Last week I asked for time management tips as I’ve been up at least 19 hours of the day revising for my media law exam (now over, phew!), working on my final MA project and trying to hold down a full-time job in journalism. I’ve just about been holding myself together, and here are some of my top tips for doing the same.
And if you’ve got tips of your own, PLEASE DO SHARE in the comments or on Twitter. Seriously. For my sake.
1. Set strict time limits
Here’s a little trick that really works for me – I nicked it from the so-called Pomodoro technique (no need to shell out for a novelty tomato timer).

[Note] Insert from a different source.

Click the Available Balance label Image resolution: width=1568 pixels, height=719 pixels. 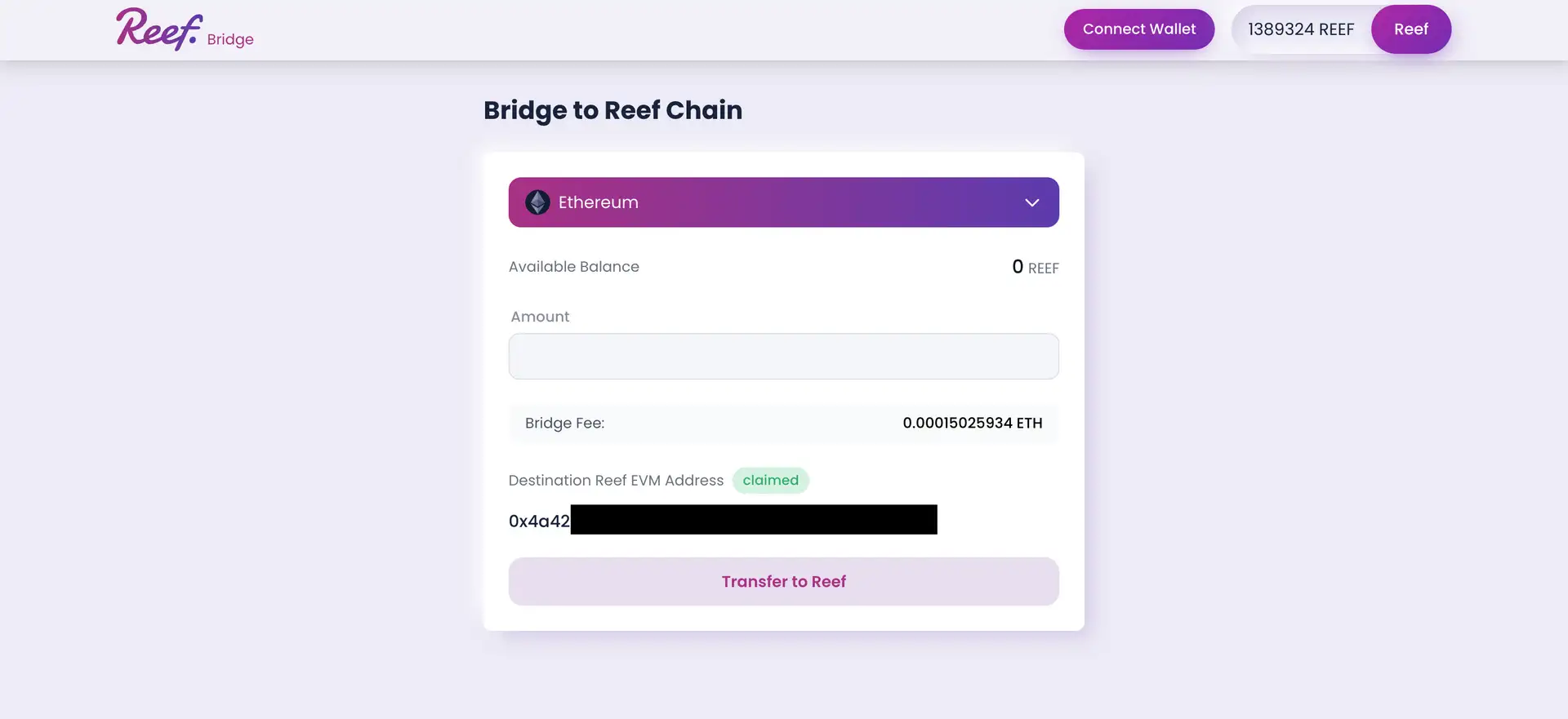573,267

Set a kitchen timer for 25 minutes. Work solidly for that 25 minutes – you won’t believe how quickly it goes.
Then stick the timer on for a five minute break so you can make a cup of tea or check Facebook. When it pings, get back to your desk and work for another timed 25 minute chunk.
I can keep going like that all day – with longer breaks for lunch, etc, of course. It’s the only thing that kept me on schedule when I was copy-editing a book for ten hours a day last spring. And I’d really recommend using a kitchen timer rather tha your phone –
for some reason having a real, physical object timing you makes it feel like it’s out of your control.
For god’s sake, make a to do list. If you haven’t got a list of tasks, you haven’t got a clue where to start. Decide on tomorrow’s end-goals and make a daily to do list the night before, so you wake up knowing exactly what you’ve got to achieve that day.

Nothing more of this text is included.